Ahad 29 Nov 2020 19:41 WIB

BKSDA Catat 95 Kasus Konflik Gajah Terjadi di Aceh

Pemerintah menyusun bersama upaya pencegahan konflik gajah.

Warga mengamati bangkai Gajah sumatra (Elephas maximus sumatrensis) yang ditemukan mati di kebun milik warga di Desa Tuha Lala, Kecamatan Mila, Kabupaten Pidie, Aceh, Rabu (9/9/2020). Gajah sumatra berjenis kelamin jantan tersebut diduga mati akibat terjerat kawat listrik yang dipasang warga untuk mengusir hewan babi agar tidak merusak tanaman milik warga setempat.
Foto: Antara/Joni Saputra
Warga mengamati bangkai Gajah sumatra (Elephas maximus sumatrensis) yang ditemukan mati di kebun milik warga di Desa Tuha Lala, Kecamatan Mila, Kabupaten Pidie, Aceh, Rabu (9/9/2020).

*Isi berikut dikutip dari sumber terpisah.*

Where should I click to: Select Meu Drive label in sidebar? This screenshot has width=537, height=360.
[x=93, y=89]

Gajah sumatra berjenis kelamin jantan tersebut diduga mati akibat terjerat kawat listrik yang dipasang warga untuk mengusir hewan babi agar tidak merusak tanaman milik warga setempat.

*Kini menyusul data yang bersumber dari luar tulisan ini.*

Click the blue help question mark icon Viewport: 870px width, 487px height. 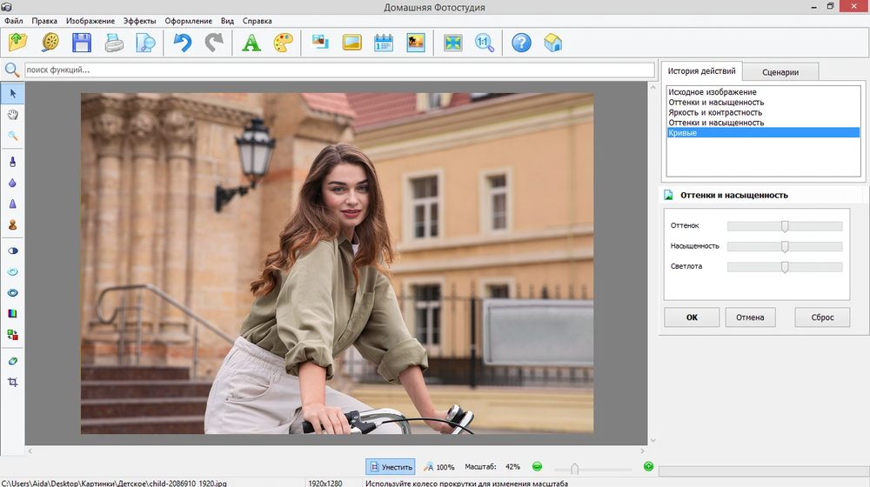521,42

REPUBLIKA.CO.ID, MEULABOH — Badan Konservasi Sumber Daya Alam (BKSDA) Provinsi Aceh mencatat terjadi 95 kali konflik gajah dengan manusia terjadi di Aceh sepanjang tahun ini atau dari Januari hingga akhir November 2020.

“Hingga November ini, sudah 95 kasus konflik gajah yang tercatat terjadi di Aceh,” kata Kepala BKSDA Provinsi Aceh Agus Arianto yang dihubungi dari Meulaboh, Ahad (29/11).

Ia menjelaskan, jika dibandingkan dengan Tahun 2019, angka konflik gajah yang terjadi di Provinsi Aceh mencapai 105 kasus.

Agus Arianto menjelaskan, penyebab utama terjadinya konflik gajah dengan manusia di Aceh disebabkan beberapa faktor, seperti perusakan habitat gajah, perambahan hutan lindung, alih fungsi lahan.

Tidak hanya itu, konflik ini juga terjadi karena adanya pemasangan jerat gajah oleh masyarakat, sehingga menyebabkan satwa liar yang dilindungi oleh negara tersebut menjadi semakin liar.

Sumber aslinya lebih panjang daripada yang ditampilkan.